Segment Start: Data supplied
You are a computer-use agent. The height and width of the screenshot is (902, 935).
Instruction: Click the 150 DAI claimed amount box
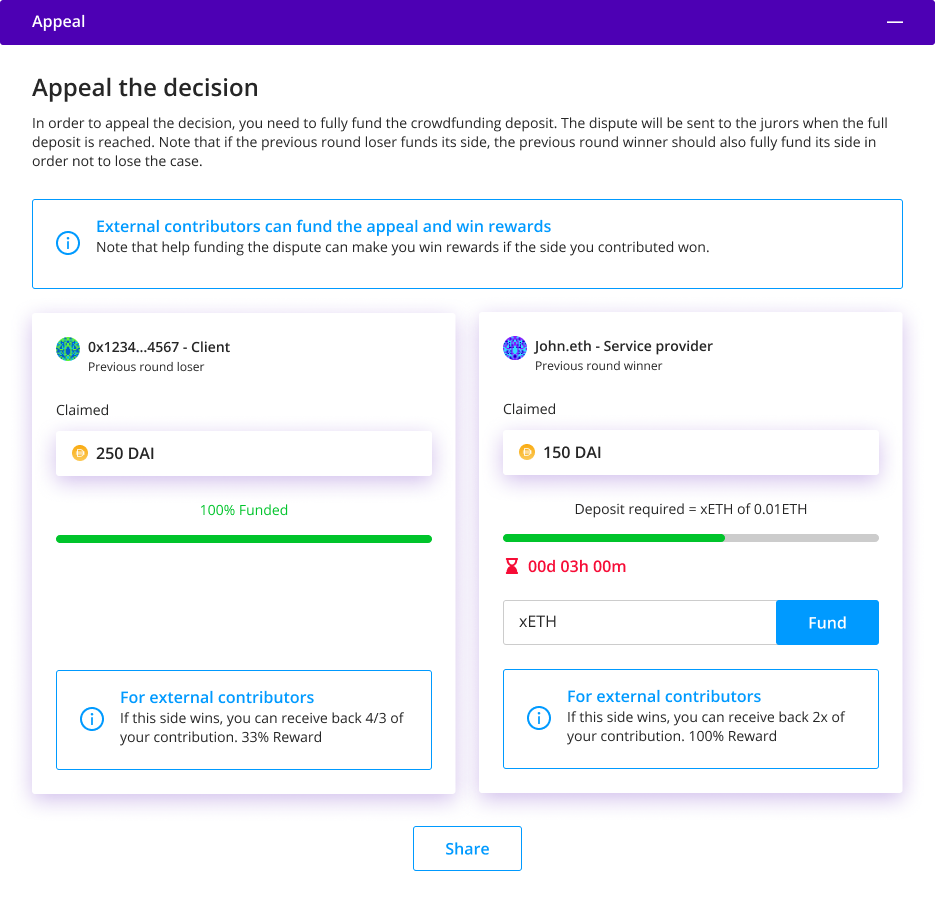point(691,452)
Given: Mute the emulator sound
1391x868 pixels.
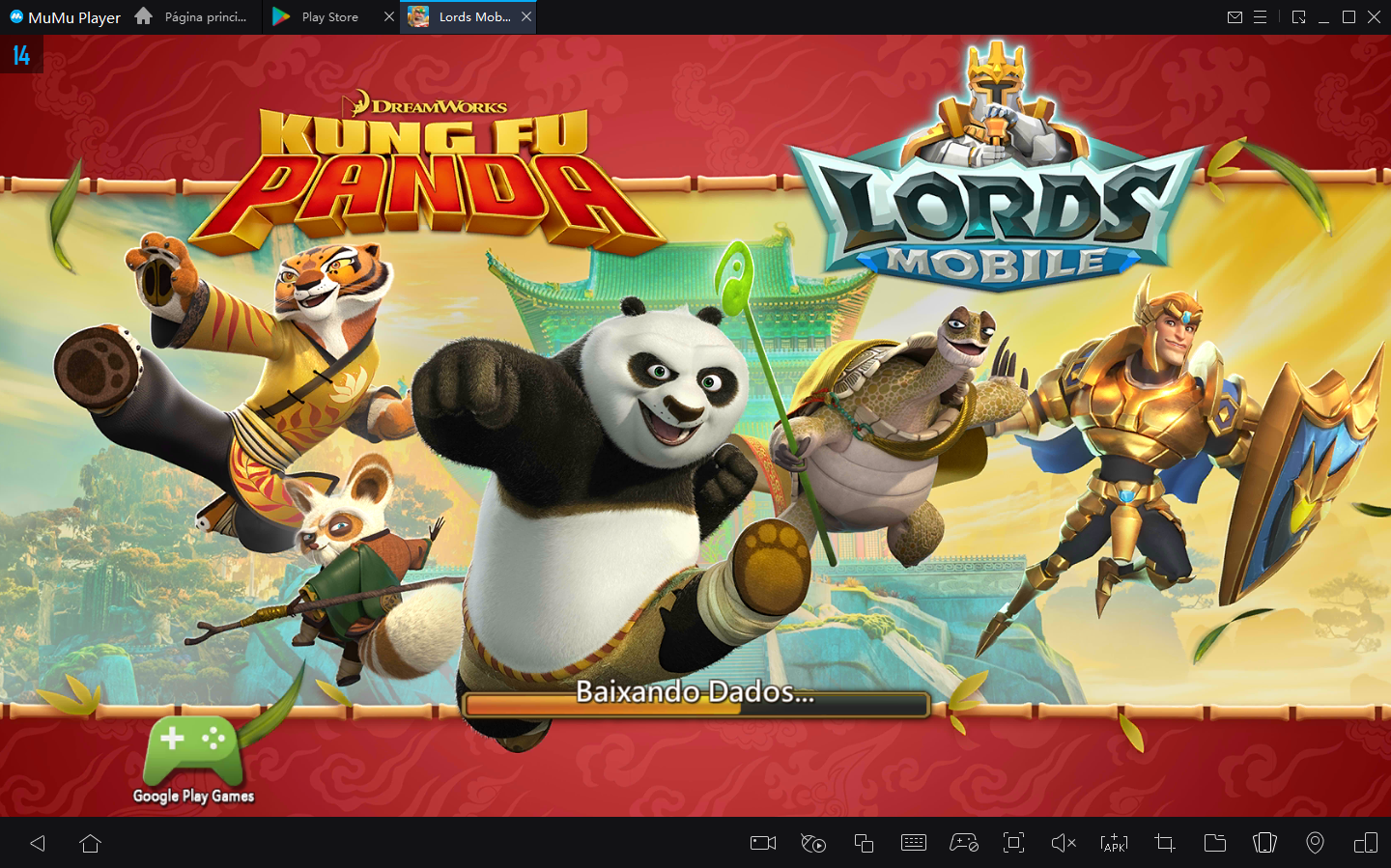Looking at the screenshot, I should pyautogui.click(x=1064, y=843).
Segment End: Data supplied
# Task to complete
All the records above need to be given again word for word. Skip the pictures.

# Written solution
You are a computer-use agent. The height and width of the screenshot is (902, 935).
Instruction: Click the 150 DAI claimed amount box
point(691,452)
Given: Mute the emulator sound
1391x868 pixels.
Looking at the screenshot, I should pyautogui.click(x=1064, y=843).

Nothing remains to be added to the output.